A series of 100 endometrial curettage specimens with diagnosis of endometrial hyperplasia or well differentiated adenocarcinoma were blindly reviewed by 5 pathologists; their intra and interobserver reproducibility determined and further compared to the objective morphometric data i.e. D-score and volume percent of stroma (VPS).


The results were assessed using the weighted kappa statistics. Mean intraobserver kappa value was 0.8690 (99.44% agreement). Mean interobserver kappa values by diagnostic category were: simple hyperplasia without atypia: 0.7441; complex hyperplasia without atypia: 0.3379; atypical hyperplasia: 0.3473, and well-differentiated endometrioid carcinoma: 0.6428; with a kappa value of 0.5372 for all cases combined.
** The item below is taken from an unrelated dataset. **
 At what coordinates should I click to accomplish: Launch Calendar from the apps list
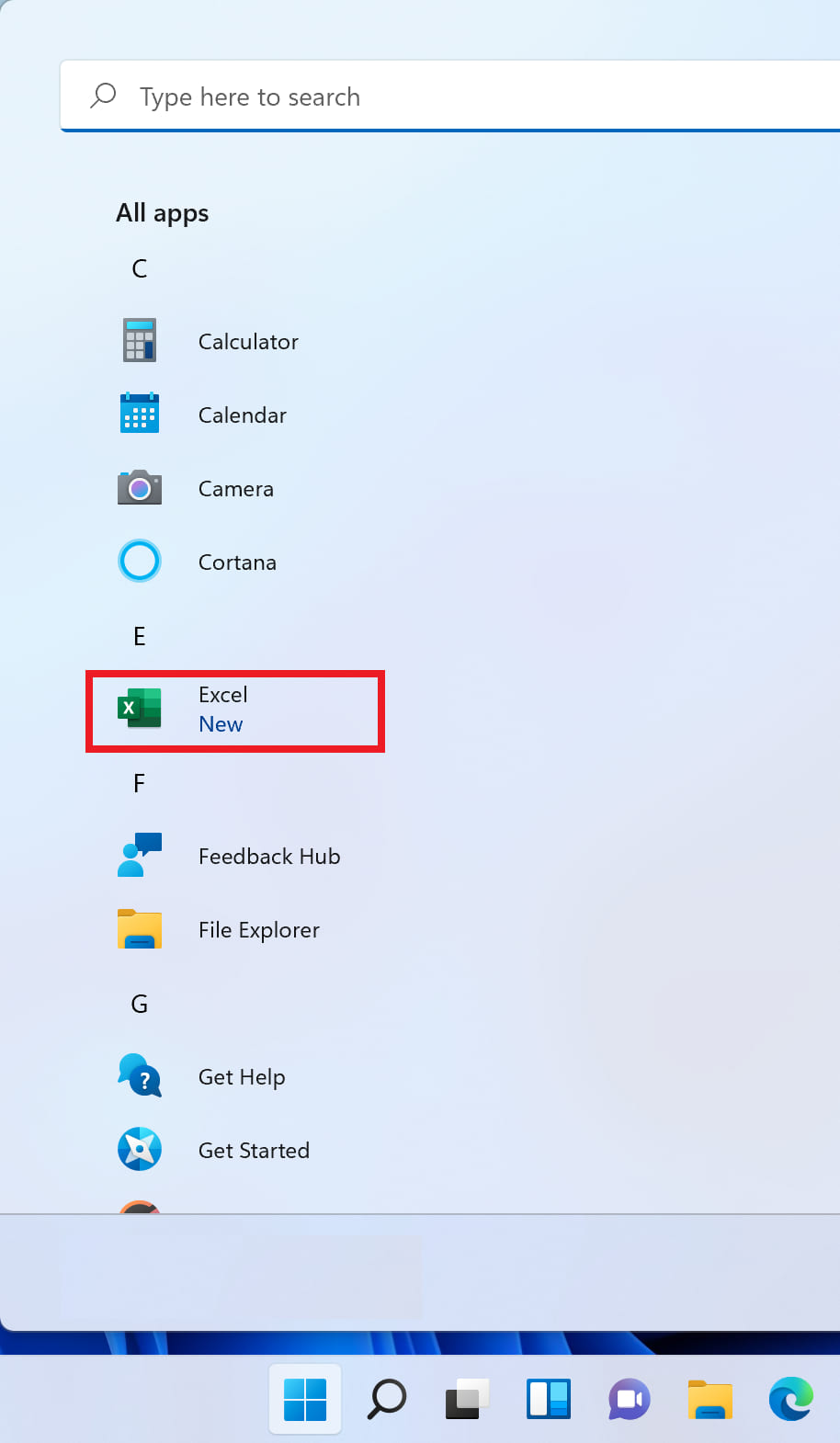140,415
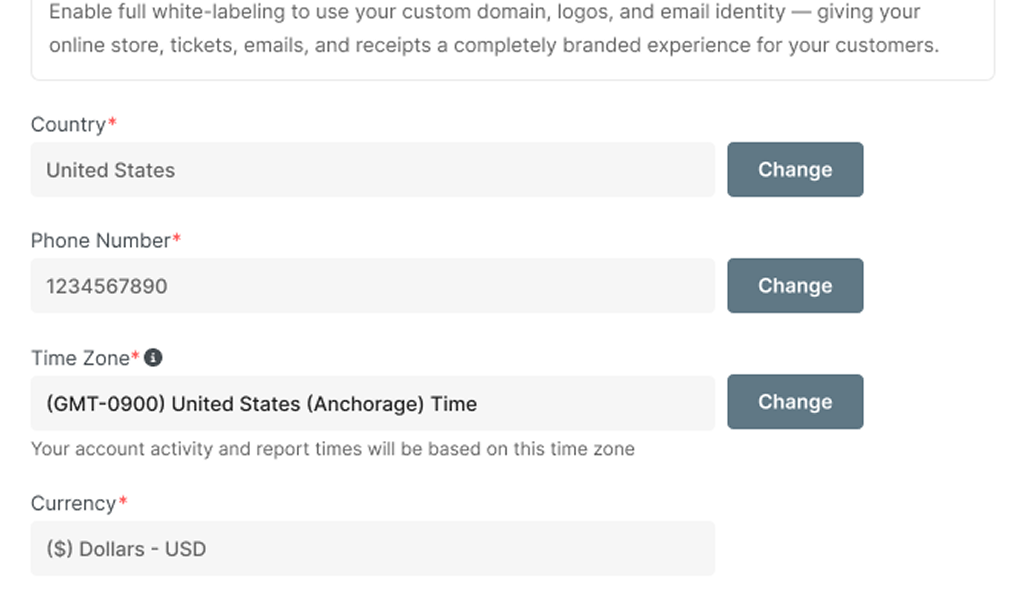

Interobserver agreement was in substantial rate for simple hyperplasia (SH) and well differentiated adenocarcinoma (WDA) but was in fair limit for complex hyperplasia (CH) and atypical hyperplasia (AH). Intraobserver agreement was almost perfect. The specimens were divided in two groups according to the computerized morphometric analysis: Endometrial Hyperplasia (EH) ( D Score ≥ 1 or VPS ≥ 55%) and Endometrial Intraepithelial Neoplasia (EIN) (D-Score < 1 or VPS < 55%). Morphometric findings were closely compatible with routine WHO classification made by one expert pathologist; however; diagnosis of (CH) and (AH) made by other pathologists were not concordant with morphometric data.


It may be necessary to make some revisions in WHO classification for endometrial hyperplasia and precancerous lesions.